═════ TASK INPUTS ═════

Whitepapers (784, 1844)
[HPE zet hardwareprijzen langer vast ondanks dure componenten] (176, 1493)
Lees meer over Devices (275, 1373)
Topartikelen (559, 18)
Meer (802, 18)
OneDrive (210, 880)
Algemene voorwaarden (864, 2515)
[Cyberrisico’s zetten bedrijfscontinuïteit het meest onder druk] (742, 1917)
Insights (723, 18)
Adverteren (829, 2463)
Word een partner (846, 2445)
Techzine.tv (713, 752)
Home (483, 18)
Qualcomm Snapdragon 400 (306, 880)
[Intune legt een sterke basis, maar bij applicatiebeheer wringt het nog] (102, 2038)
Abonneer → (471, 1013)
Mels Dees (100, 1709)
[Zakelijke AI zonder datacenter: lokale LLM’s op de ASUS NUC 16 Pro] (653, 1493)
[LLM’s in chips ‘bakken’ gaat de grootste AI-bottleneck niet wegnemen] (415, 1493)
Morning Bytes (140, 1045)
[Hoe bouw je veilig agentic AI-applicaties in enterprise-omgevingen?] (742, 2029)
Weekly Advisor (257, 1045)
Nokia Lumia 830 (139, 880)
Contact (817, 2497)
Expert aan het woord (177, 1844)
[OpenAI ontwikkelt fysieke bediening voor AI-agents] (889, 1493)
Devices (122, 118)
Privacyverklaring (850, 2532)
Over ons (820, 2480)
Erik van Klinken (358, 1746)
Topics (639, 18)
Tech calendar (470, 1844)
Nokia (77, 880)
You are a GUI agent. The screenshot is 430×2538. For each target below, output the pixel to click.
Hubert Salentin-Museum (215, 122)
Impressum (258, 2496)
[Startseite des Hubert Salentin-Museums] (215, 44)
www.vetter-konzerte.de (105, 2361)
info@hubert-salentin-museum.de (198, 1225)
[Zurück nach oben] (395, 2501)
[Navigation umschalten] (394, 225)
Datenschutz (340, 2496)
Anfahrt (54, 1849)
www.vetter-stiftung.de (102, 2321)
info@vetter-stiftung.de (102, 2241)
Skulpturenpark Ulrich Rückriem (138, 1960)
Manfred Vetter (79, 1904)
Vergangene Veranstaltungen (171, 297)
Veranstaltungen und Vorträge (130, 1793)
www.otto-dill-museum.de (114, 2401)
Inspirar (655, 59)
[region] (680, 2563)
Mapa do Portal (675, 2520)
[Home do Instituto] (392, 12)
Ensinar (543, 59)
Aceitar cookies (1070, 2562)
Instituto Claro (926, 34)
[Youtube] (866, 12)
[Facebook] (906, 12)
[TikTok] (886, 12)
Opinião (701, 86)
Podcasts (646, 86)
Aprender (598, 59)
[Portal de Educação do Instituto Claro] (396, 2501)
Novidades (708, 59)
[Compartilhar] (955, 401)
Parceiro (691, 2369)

═════

AIM OF THE EXERCISE. Would you print, exactly as written, every line above from the one holding "Algemene voorwaarden (864, 2515)" through the one holding "[LLM’s in chips", with both included and no other lines?

ANSWER SECTION.
Algemene voorwaarden (864, 2515)
[Cyberrisico’s zetten bedrijfscontinuïteit het meest onder druk] (742, 1917)
Insights (723, 18)
Adverteren (829, 2463)
Word een partner (846, 2445)
Techzine.tv (713, 752)
Home (483, 18)
Qualcomm Snapdragon 400 (306, 880)
[Intune legt een sterke basis, maar bij applicatiebeheer wringt het nog] (102, 2038)
Abonneer → (471, 1013)
Mels Dees (100, 1709)
[Zakelijke AI zonder datacenter: lokale LLM’s op de ASUS NUC 16 Pro] (653, 1493)
[LLM’s in chips ‘bakken’ gaat de grootste AI-bottleneck niet wegnemen] (415, 1493)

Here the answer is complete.